When we set our mind on our intended goal in front of us, we need to feel as if the goal is already achieved. We need to take a future tense objective and make it into a present day possibility by feeling how we would feel if we have already accomplished it, as if it were already right in front of us. We can thereby direct our servo-mechanism toward that goal effectively.
When George S. Patton, the great U.S. general in World War II, was asked whether he got any fear in his heart during a major military campain, he replied that he did. However, he said, “I never take counsel of my fears.” So even when we are tainted by a fear of possible failure, that does not ordain the inevitability of failure. We can still succeed despite our fear and anxiety, as Patton rightly pointed out. However, when we can we should focus on future successes rather than the possibility of future failure.

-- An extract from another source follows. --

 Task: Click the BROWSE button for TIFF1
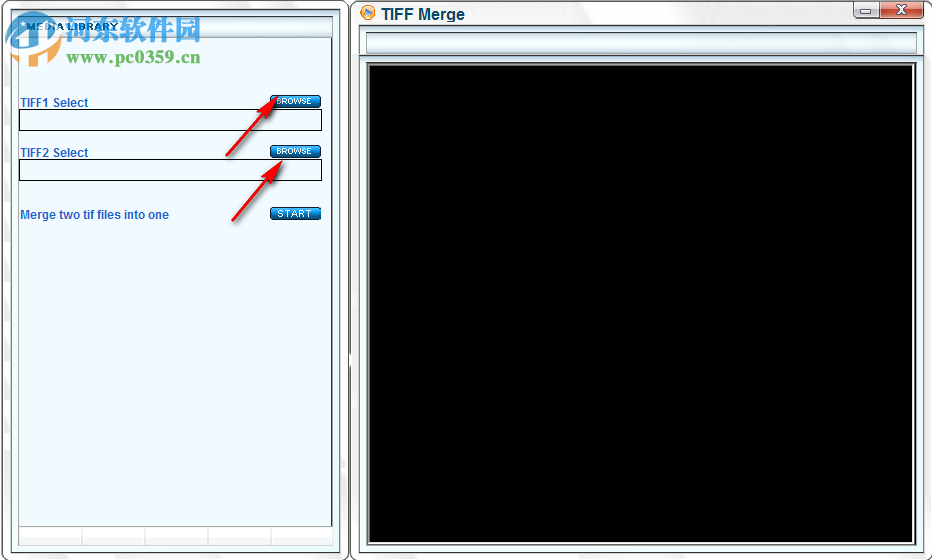pos(295,101)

Remember also that when we talked about our condition in a hypnotic situation, our brain could not tell the difference between reality and something vividly imagined. We literally can program our brain for success or failure depending on how we adjust our feeling about the situation. First, set your mind on where your goal should be and then bring your feeling into alignment with that goal, then let your servo-mechanism do the rest.
Psycho-Cybernetics Part 26 of 30: Second Acts
June 17, 2009 by dr. lam · 7 Comments
The quote ascribed to Fitzgerald albeit dubiously that “there are no second acts in American lives” is oft cited for an exception that proves the rule. However, there are simply too many exceptions. Therefore, there is no rule.

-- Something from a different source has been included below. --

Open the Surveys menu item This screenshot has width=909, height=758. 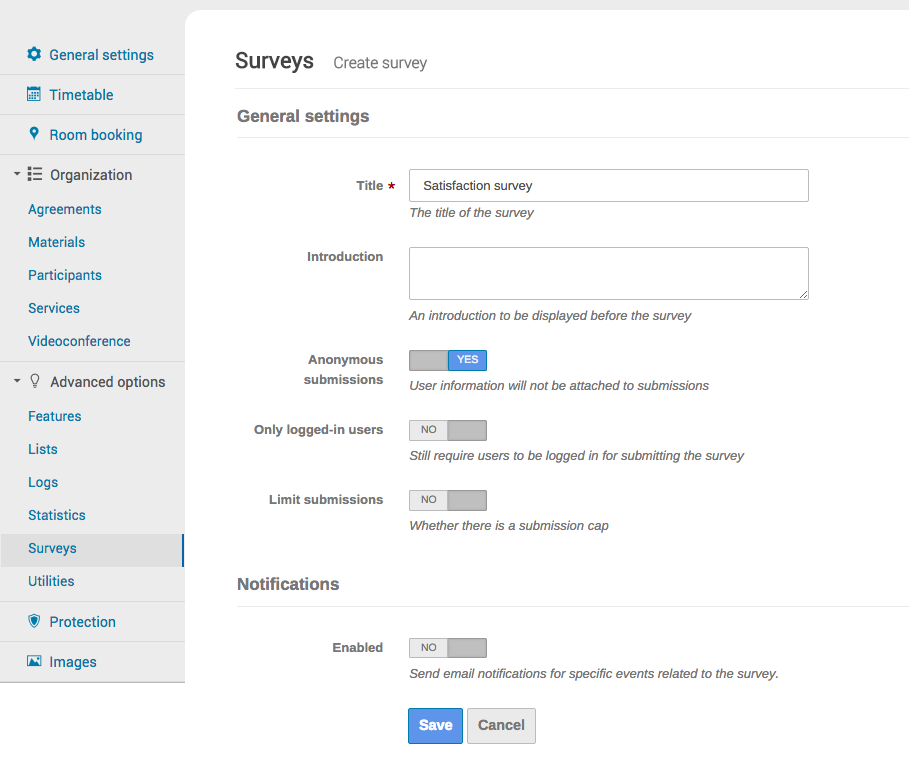52,548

Jimmy Carter finished his presidency and returned to Plains, Georgia with his tail between his legs. But he has achieved remarkable renown for his Nobel Peace Prize in 2002, his worldwide humanitarian efforts, and his ability to draw bipartisan support for his endeavors. He clearly has a had a great second act in his life. Regis Philbin failed in his career for about 20 years until he hit it big again with his morning talk show and his “Who Wants to be a Millionaire?” show, drawing a reported $20 million contract with ABC. Who remembers the time when he was a nobody? Both of these men started their second acts much later in life.
Whatever situation you are in life, you can have a second act no matter what age, gender, race, etc. Take a risk today. Live your dream. Get your chance at a second act. Remember when you set your target goal, your servo-mechanism will drive you to it.